▸ Set of tasks:
• A. Reproduce verbatim the part of the Kenneth Fried article that runs from "Coming from a" up to and including "saw in Israel.".
• B. Decide whether each statement agrees with the Kenneth Fried article, answering yes or no and quoting the deciding words: (i) Fried's parents live in Tenafly. (ii) The baseball league Fried plays in includes 12 teams. (iii) Fried's wife Sharon is a lawyer.

|Kenneth Fried in Sderot at the dedication of a youth recreational center.|
Dr. Kenneth Fried loves baseball. He also loves Israel.
Working with the Jewish National Fund, the Demarest resident – and chair of “Field of Dreams,” JNF’s “hardball mission to the Holy Land” – has found a way to combine those two interests.
Several years ago, Fried and his wife Sharon, both physicians, were approached by JNF to help establish a secure indoor recreational center for the youth population of Sderot. The couple seemed a likely choice, having provided outdoor recreation equipment to the Solomon Schechter Day School in New Milford, where the bases are dedicated to their four daughters.
Coming from a family of athlete/physicians, Fried – a vascular surgeon whose parents, Drs. Seymour and Sylvia Fried, live in Tenafly – told the Standard at the time, “We feel physical education is part of growing up along with academics.”
“I was enamored of the experience,” Fried said of his involvement in the Sderot project. He was also impressed by the JNF projects he saw in Israel.
Now, his enthusiasm is directed toward another project. Approached once again by JNF – where he has been named to the group’s North Jersey board – he said “a light bulb went off” when he realized that the competitive men’s baseball games he’s been participating in here could also be played in Israel.
Part of a baseball league dubbed “A League of Our Own,” which includes 18 teams, Fried says “probably a third of the members are Jewish, because of the demographics.”

▸ Raw data:
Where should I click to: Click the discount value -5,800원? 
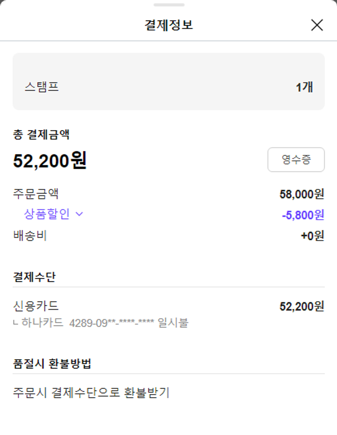pos(303,215)
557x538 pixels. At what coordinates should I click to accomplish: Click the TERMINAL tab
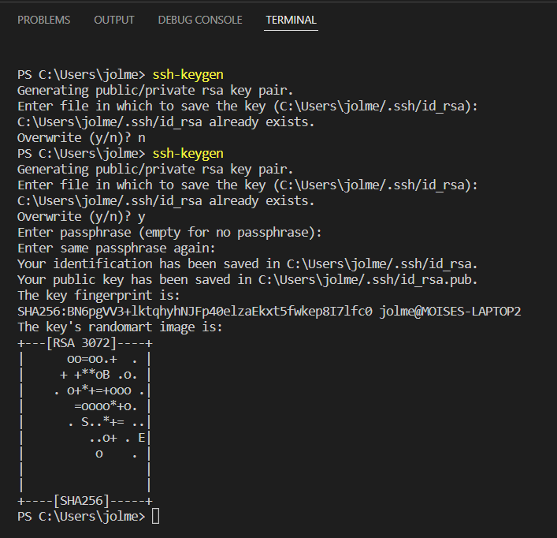pyautogui.click(x=291, y=20)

▸ Answer list:
• A.
Coming from a family of athlete/physicians, Fried – a vascular surgeon whose parents, Drs. Seymour and Sylvia Fried, live in Tenafly – told the Standard at the time, “We feel physical education is part of growing up along with academics.”
“I was enamored of the experience,” Fried said of his involvement in the Sderot project. He was also impressed by the JNF projects he saw in Israel.

• B.
(i) Yes: "whose parents, Drs. Seymour and Sylvia Fried, live in Tenafly"
(ii) No: "which includes 18 teams"
(iii) No: "Fried and his wife Sharon, both physicians"